Problem accessing array ellement based on variable

laughingrice · January 26, 2009, 12:09am

I’m practicing on a code to transpose an image (unsigned char)
I have the following strange problem. When I try to cast a pointer and then add an offset based on a variable I get junk in the output, using a constant works fine. I.E, doing
uchar4 val;
int data[4];

for (int i = 0 ; i < 4 ; i++)
val.x = *((char *)&data[0] + i);

((int )(out + (x04 + dx4 + i)*outStride) + y0 + dy) = *(int *)&val;

produces junk.
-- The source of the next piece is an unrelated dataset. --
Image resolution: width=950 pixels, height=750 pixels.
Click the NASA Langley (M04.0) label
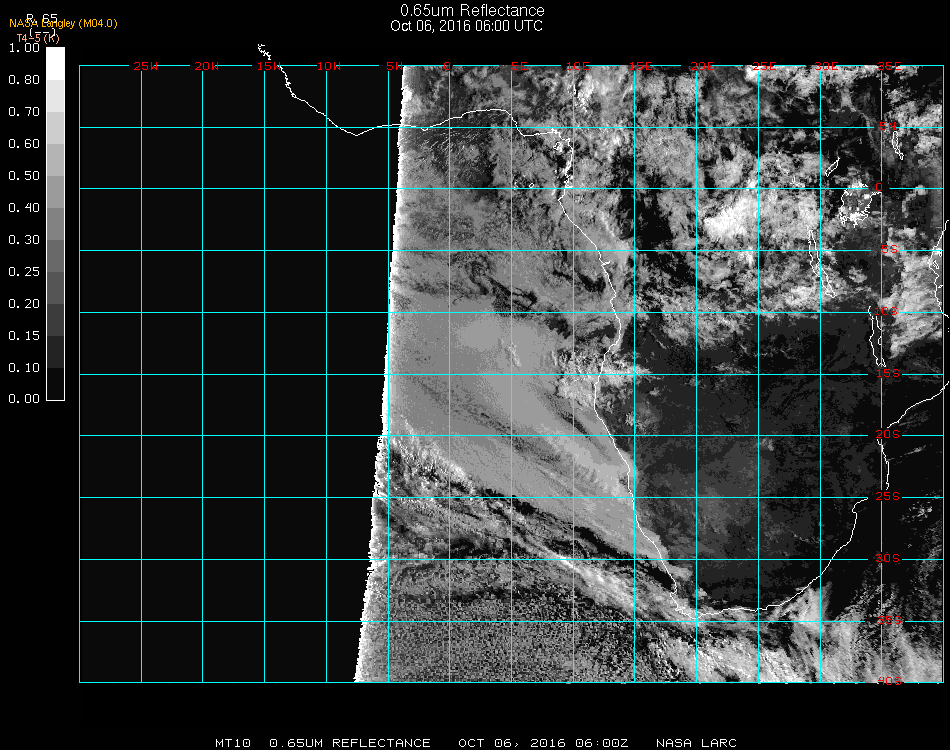click(63, 23)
If I change the setting of val to use a constant the results are fine, i.e

val.x = *((char *)&data[0] + 1);

I tried compiling in emulation mode and the image comes out fine, so I don’t know if this is a hardware bug or something that I’m doing wrong. This is under linux 64bit with nVidia Corporation Quadro NVS 140M (rev a1).

The full code for the kernel (the assignment is in the final loop) if it helps (shared data size is 64x64 bit and thread block is 16x16)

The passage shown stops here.